** Given records **

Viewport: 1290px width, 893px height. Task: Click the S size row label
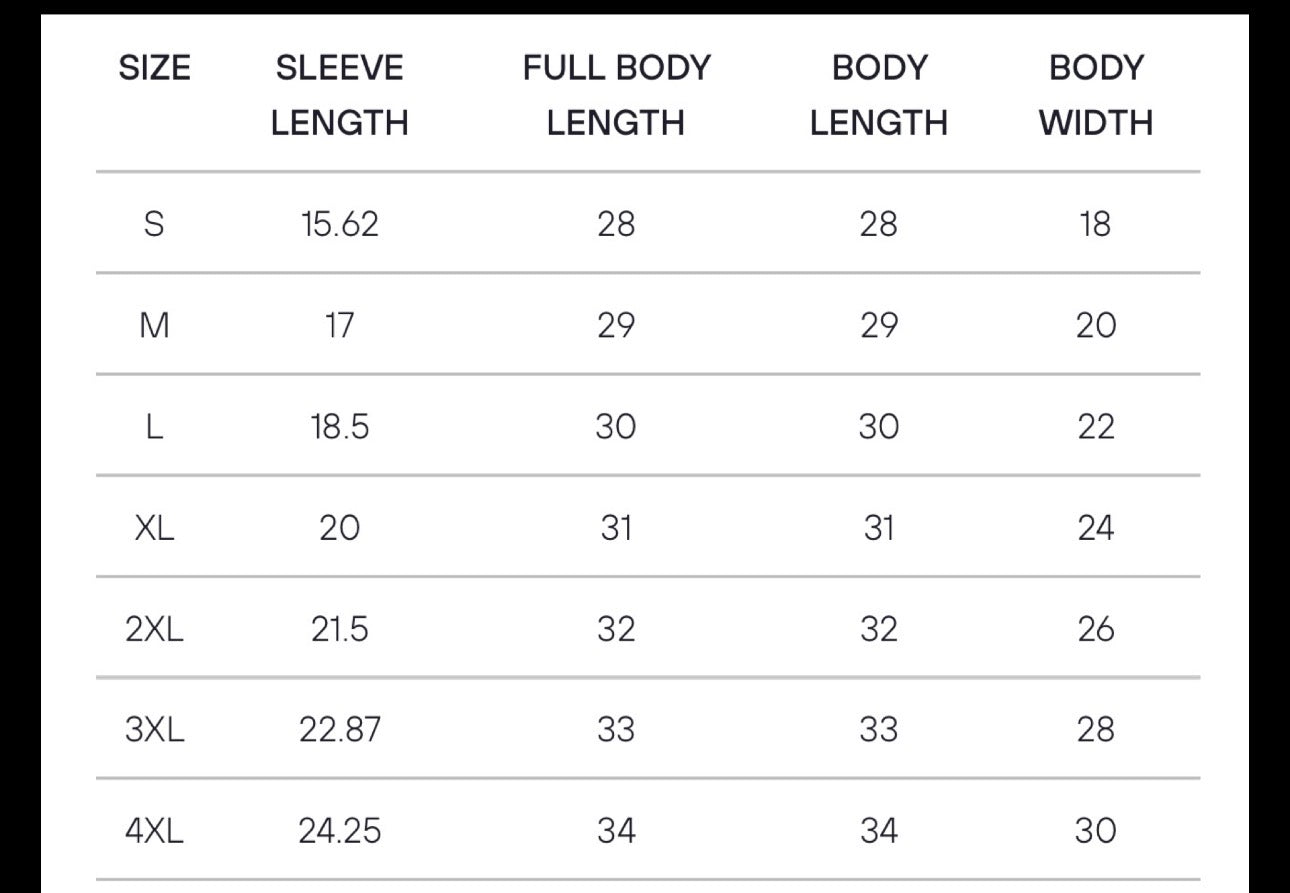(154, 224)
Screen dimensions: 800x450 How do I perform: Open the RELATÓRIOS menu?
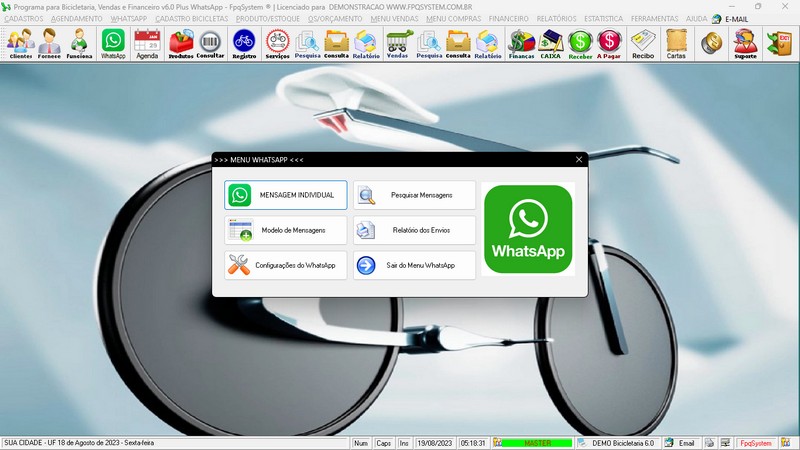(x=557, y=18)
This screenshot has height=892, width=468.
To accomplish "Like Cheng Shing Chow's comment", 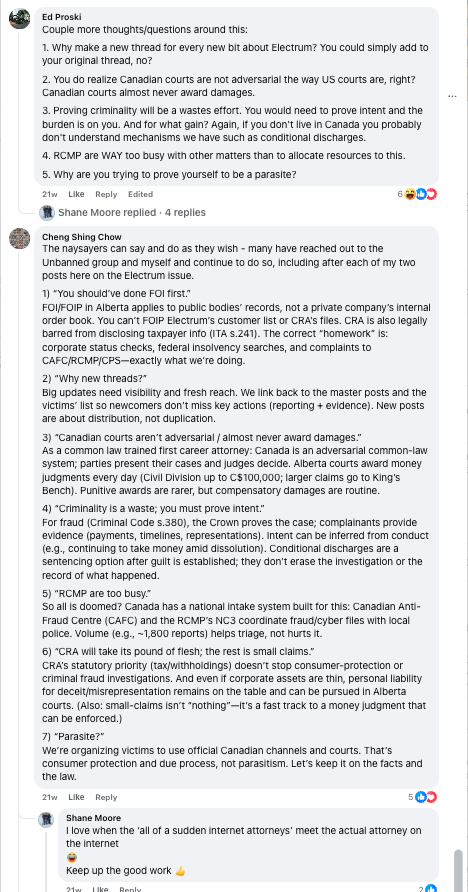I will pyautogui.click(x=76, y=797).
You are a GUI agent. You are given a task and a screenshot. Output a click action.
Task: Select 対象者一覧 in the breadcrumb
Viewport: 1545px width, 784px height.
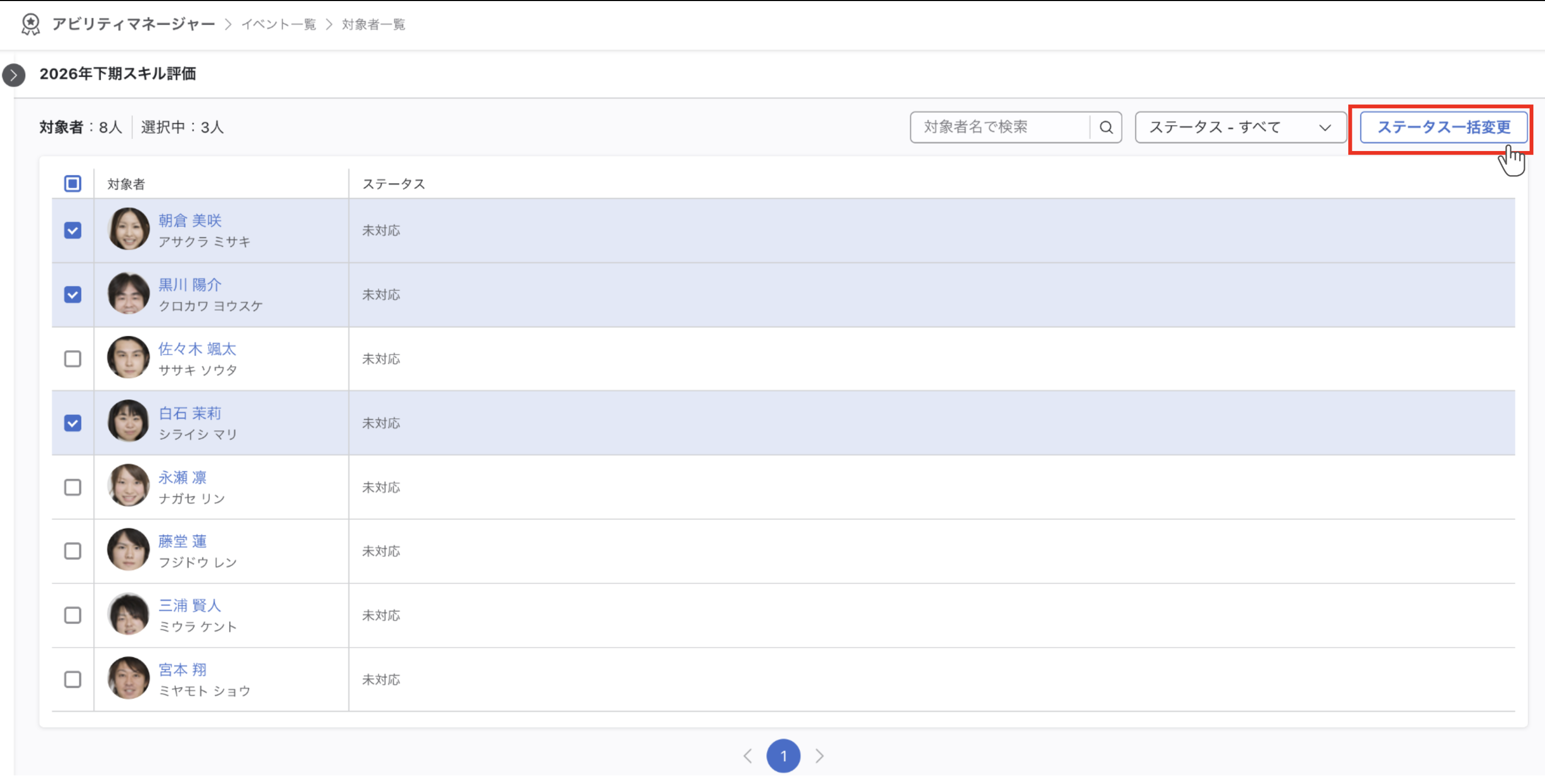click(x=373, y=25)
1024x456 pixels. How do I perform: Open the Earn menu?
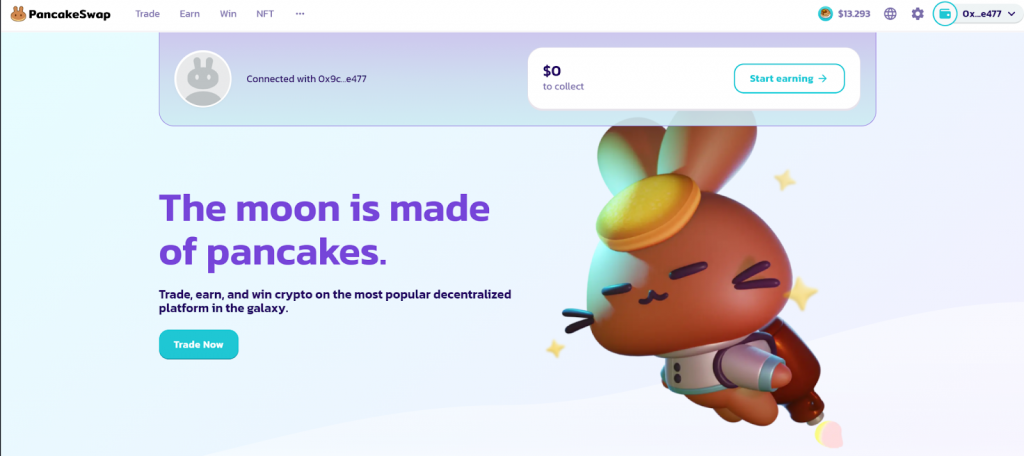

** Problem statement **
What is the number of lines above that contain the string "screenshot"? Answer with the number alone.

** Your response **
2